There’s a quote by the playwright Oscar Wilde that goes something like:

The only thing worse than being talked about is not being talked about.

Believe it or not, this is also true of software architecture. Engineers love to crank out code. Design and architecture of a system often plays second fiddle, if it plays at all.

Why Care About Software Architecture?

The Agile Manifesto starts with, and is fairly well summarized with the following sentence:

We are uncovering better ways of developing software by doing it and helping others do it.

This is astute: who could argue with that? Agile has put the focus of the software development process squarely on the sole process of writing and delivering code. This is a pure statement of the importance of learning by doing. The manifesto proceeds by describing four priority statements and 12 principles. One of the principles, Number 11, states that the best architectures are emergent purely from code that is being developed feature by feature, rather than being designed upfront. At first glance, Agile does not play well with design and architectural approaches.

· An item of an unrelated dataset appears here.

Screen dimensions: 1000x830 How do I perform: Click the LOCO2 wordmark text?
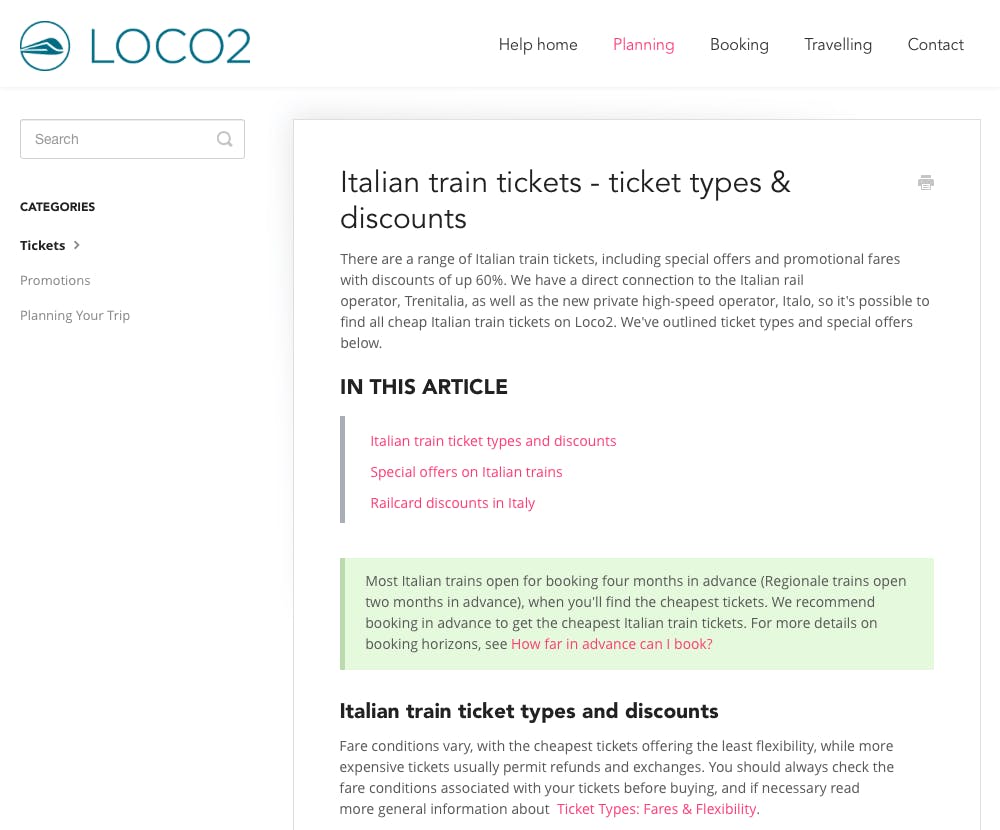pyautogui.click(x=170, y=46)
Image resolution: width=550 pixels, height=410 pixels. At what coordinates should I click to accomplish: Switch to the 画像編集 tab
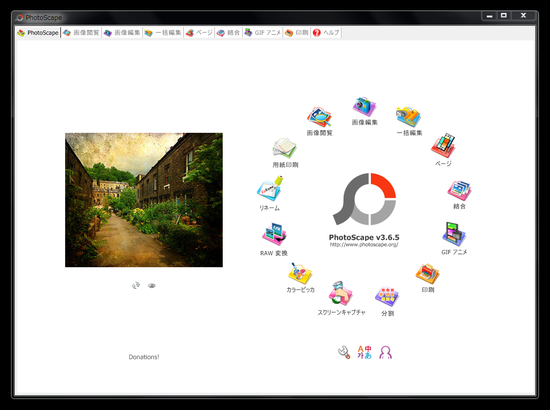[122, 33]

Over the past two decades, Agile and the manifesto have strongly and deeply influenced the software development process at almost all levels and organizations. Many groups have shown huge gains and happy customers from Agile approaches; we’re not here to denigrate that. And no one in their right mind today would promote the BDUF (big design up front) model as the be-all and end-all of creating a modern, high-performance, highly available and fault tolerant system. There are just too many unknowns at the beginning. It’s why Agile works so well!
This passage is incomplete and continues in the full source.